Ever wondered why the meals on flight are seldom to your taste? In all likelihood, it’s your suppressed sense of taste at 30,000 feet, rather than the food supplier’s lack of culinary skills to blame. With this knowledge, airlines are gearing up to trick your taste buds into offering you a finer culinary experience on board. Take a closer look at the trend with UNIGLOBE experts.

A 2010 study indicates that sensitivity to sweet and salty food drops by 30% in the air, compared to when we’re on the ground. The background noise on the plane, the low pressure conditions, dry air and the plastic cutlery and cups, are responsible for the poor tasting food. At high altitudes, only umami – the pleasant savoury “fifth” taste is enhanced.  No wonder, tomato juice, which may not be your beverage of choice on solid ground, suddenly tastes nice mid-air.

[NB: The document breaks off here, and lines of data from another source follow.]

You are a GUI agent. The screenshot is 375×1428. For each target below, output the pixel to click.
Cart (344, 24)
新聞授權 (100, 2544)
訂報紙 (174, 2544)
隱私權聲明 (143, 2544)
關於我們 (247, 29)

Studies suggest, low humidity and low pressure affect the way and order in which molecules travel to our senses. At 30,000 feet, the cabin air is dry. This affects the way the brain interprets signals and impairs our sense of smell.

“Armed with this knowledge, airlines are attempting to plug the sensory gap. Some are experimenting with ‘sonic seasoning’, like playing tinkling music or offering plates and glasses that make that sound, as it brings out the sweetness in meals. Others are introducing beers with honey and dragon eye, especially brewed to taste good while airborne. Some are even ordering wines that fare better at high altitude, like the ones from Chile, where grapes are grown and blended at high altitudes,” adds a UNIGLOBE expert.

As more carriers across the world catch on the trend, your meals on board, only get more palatable from here. Bon appetit!